»»

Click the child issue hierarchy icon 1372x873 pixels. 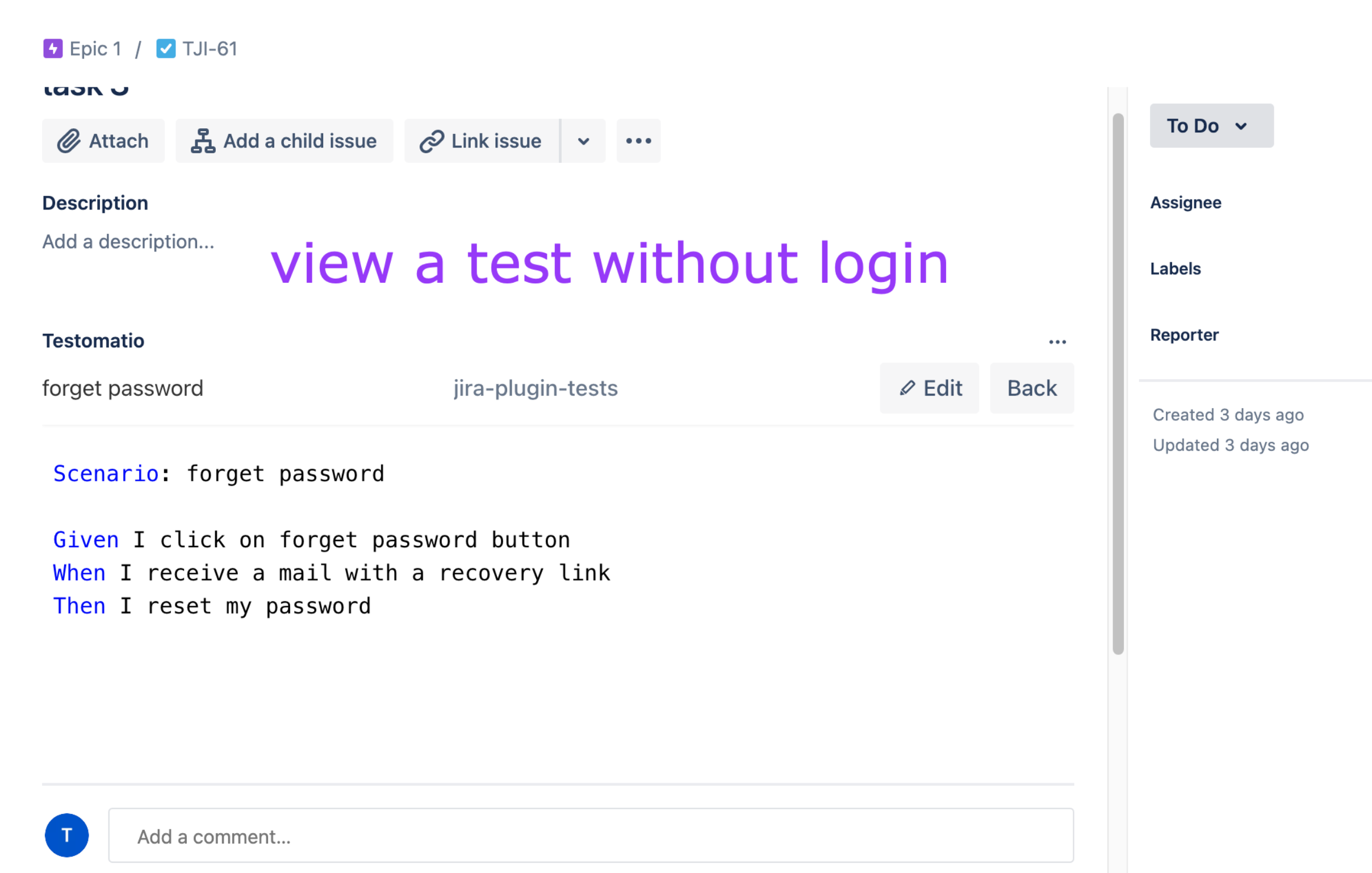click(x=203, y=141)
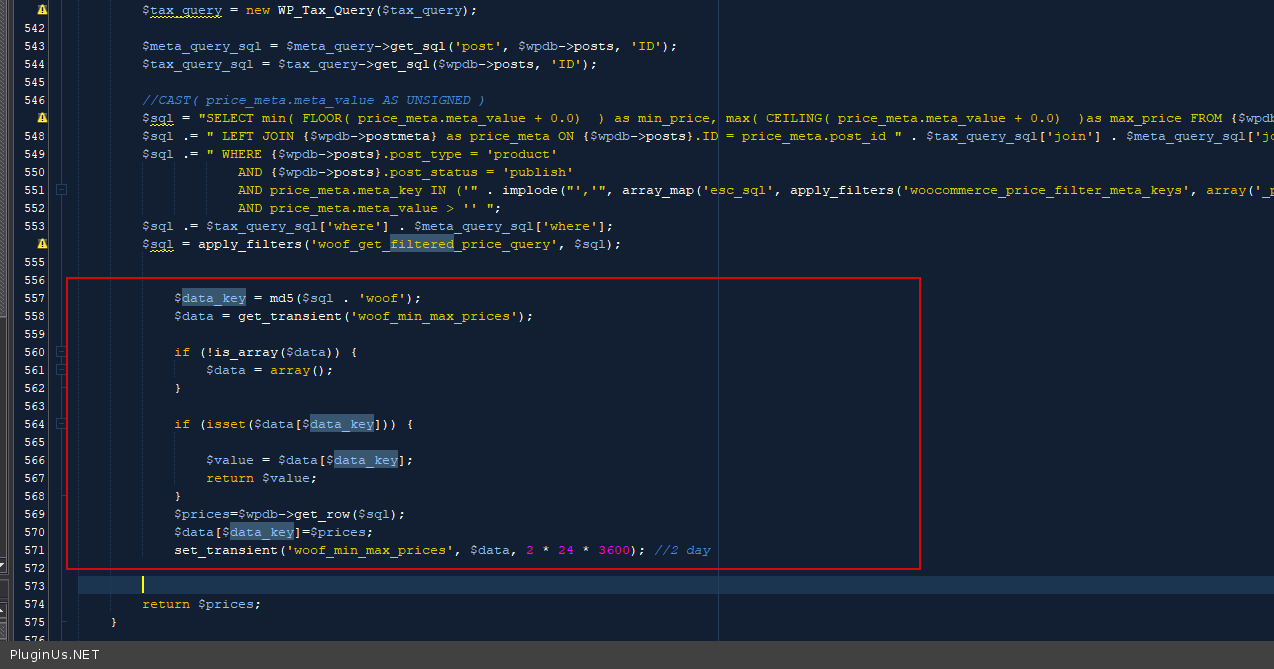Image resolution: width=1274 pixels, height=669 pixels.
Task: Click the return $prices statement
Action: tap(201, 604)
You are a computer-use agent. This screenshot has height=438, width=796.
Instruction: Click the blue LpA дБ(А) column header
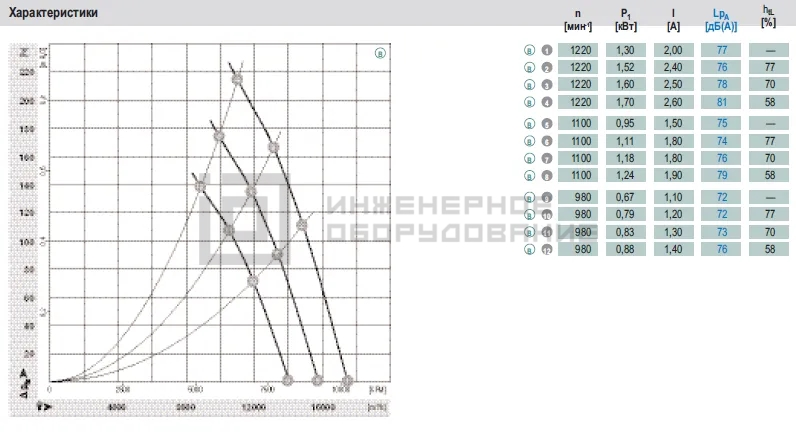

««

All lines from the line with "You are a computer-use" through the final line of the data, both included, are to be repeated exactly; no other lines and no pictures.

You are a computer-use agent. This screenshot has height=438, width=796.
Instruction: Click the blue LpA дБ(А) column header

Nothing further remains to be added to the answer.